Estratto fornito:
Riportiamo il testo della lettera del 3 febbraio u.s. inviata al Presidente del Consiglio, al Ministro dell’Interno, al Ministro della Giustizia e all’Avvocato di Stato, dalla Segreteria Nazionale:
“Crediamo di non rivelare nulla di inedito nell’affermare come la normativa sul rimborso delle spese legali sostenute per la difesa in giudizio dagli operatori della Polizia di Stato presenta irrisolte criticità. Parte delle quali sono riferibili ad un perfettibile impianto normativo. Altre, tutto tranne che marginali, hanno invece origine da interpretazioni delle Avvocature erariali periferiche.
Per aiutarci a rappresentare la consistenza dei profili problematici che andiamo ad introdurre crediamo che la vicenda processuale di alcuni poliziotti che stiamo assistendo sia emblematica.
Senza ripercorrere i fatti del processo penale presupposto, basti qui segnalare che 9 operatori del Reparto Mobile di Bologna, imputati per le lesioni gravissime patite da un tifoso al termine di un servizio di ordine pubblico per un incontro di calcio disputato nel 2005 a Verona, sono stati assolti dapprima dal Tribunale di Verona (sentenza 111/20139), e poi in secondo grado dalla Corte d’Appello di Venezia (sentenza 2802/2019) “per non aver commesso il fatto” ai sensi dell’art. 530, cpv. c.p.p.
L’Avvocatura Distrettuale dello Stato di Venezia, organo che, ai sensi dell’art. 18 del D.L. 18 marzo 1997, n. 67 – norma che per l’appunto disciplina il rimborso delle spese legali in narrativa – è stata chiamata ad esprimersi sulla congruità del richiesto rimborso. Seguendo una prassi da tempo invalsa, ed invero asseverata anche dalle Corti amministrative, l’organo erariale in menzione ha esteso la sua valutazione al merito della questione, concludendo che nel caso di specie “non si ravvisano i presupposti di legge per il rimborso delle spese legali”. Parere pedissequamente recepito dal Dipartimento della P.S., che ha comunicato agli interessati il preavviso di rigetto delle istanze inoltrate.

Consegna: Cita alla lettera il passo dell'estratto che comincia con "L’Avvocatura Distrettuale dello" e termina con "delle istanze inoltrate.". I dati non hanno alcun legame con l'estratto.

Dati disponibili:
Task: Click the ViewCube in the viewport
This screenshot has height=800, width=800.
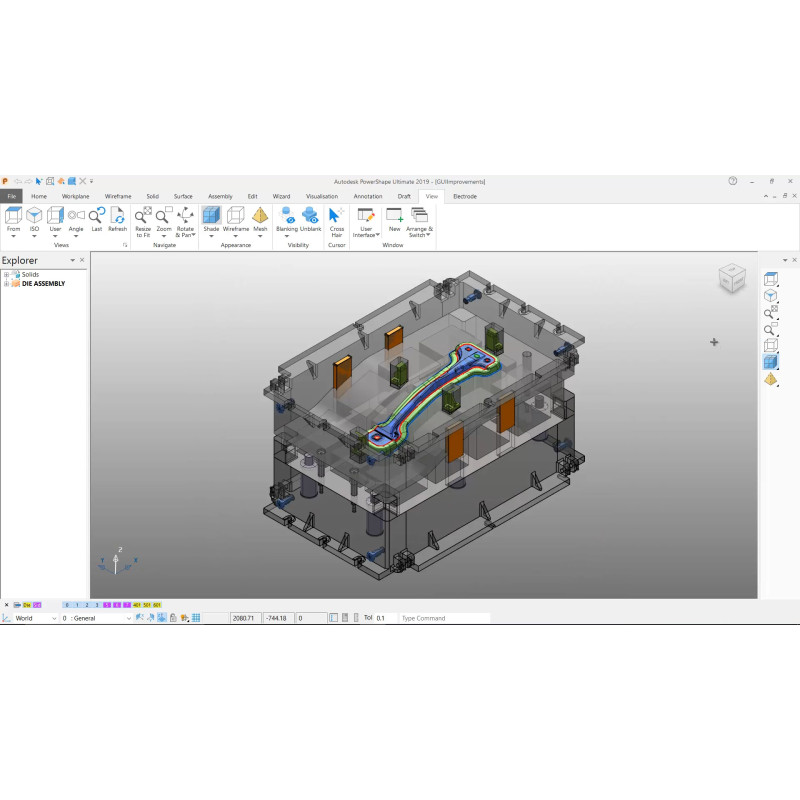Action: tap(732, 278)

Risposta completa:
L’Avvocatura Distrettuale dello Stato di Venezia, organo che, ai sensi dell’art. 18 del D.L. 18 marzo 1997, n. 67 – norma che per l’appunto disciplina il rimborso delle spese legali in narrativa – è stata chiamata ad esprimersi sulla congruità del richiesto rimborso. Seguendo una prassi da tempo invalsa, ed invero asseverata anche dalle Corti amministrative, l’organo erariale in menzione ha esteso la sua valutazione al merito della questione, concludendo che nel caso di specie “non si ravvisano i presupposti di legge per il rimborso delle spese legali”. Parere pedissequamente recepito dal Dipartimento della P.S., che ha comunicato agli interessati il preavviso di rigetto delle istanze inoltrate.